5. 少しずつ伸ばせるようになる前後開脚ストレッチ
前後開脚ができるかどうか確かめるためのストレッチ。前後に足を大きく開いて、無理のない範囲で確かめながら行うようにしましょう。
初めのうちは足の開く範囲が狭いと感じるかもしれませんが、ストレッチと併せて毎日継続して行うことで少しずつ前後開脚に近づけることができます。

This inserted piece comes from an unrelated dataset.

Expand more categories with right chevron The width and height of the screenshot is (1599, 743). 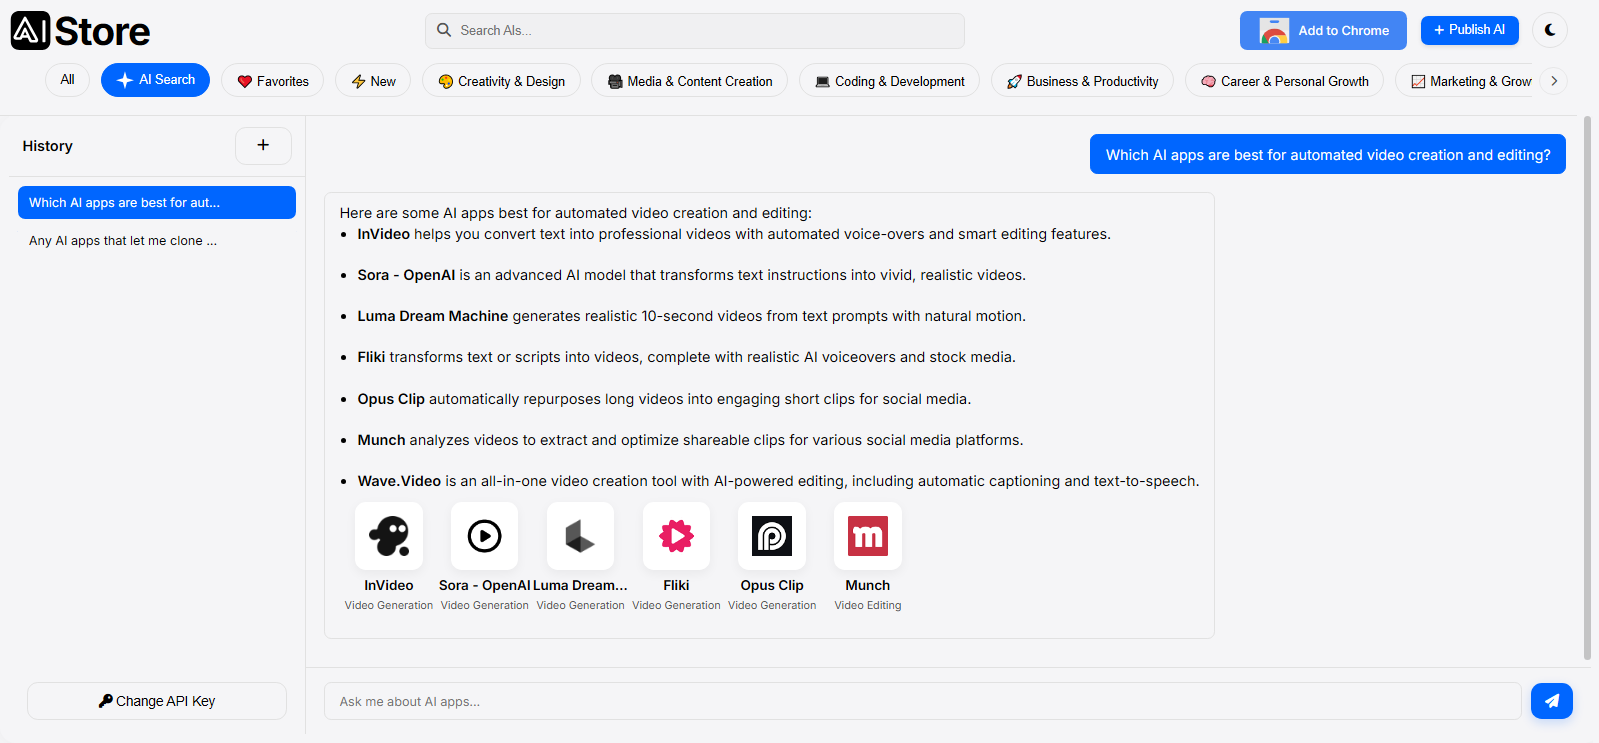1554,81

このストレッチのポイントは、背中と膝をまっすぐ伸ばして行うことです。背中と膝が丸まったままではどれだけ練習をしても、前後開脚ができるようにならないので注意しましょう。
トレーニングの正しいやり方
- まっすぐと立つ
- 両足を前後に大きく開いていく
- (2)のときに無理のない範囲で開くことが大切
- 膝をまっすぐ伸ばしおへそが正面を向いた状態でキープする
- 元の姿勢に戻す
前後開脚ストレッチは、無理のない範囲で両足をまっすぐ伸ばします。毎日継続して行うことで、少しずつ前後開脚に近づいていくはずです。
夢の前後開脚、続ければ誰でも出来るように。
憧れの前後開脚を目指すには、毎日継続してストレッチを行うことが欠かせません。
今回ご紹介したストレッチはどれも簡単に行えるので、空いている時間を見つけてチャレンジしてみましょう。ストレッチのコツと併せて実践することで、前後開脚への近道となります。
前後開脚はいくつからでも目指せるので、ぜひ挑戦してみましょう。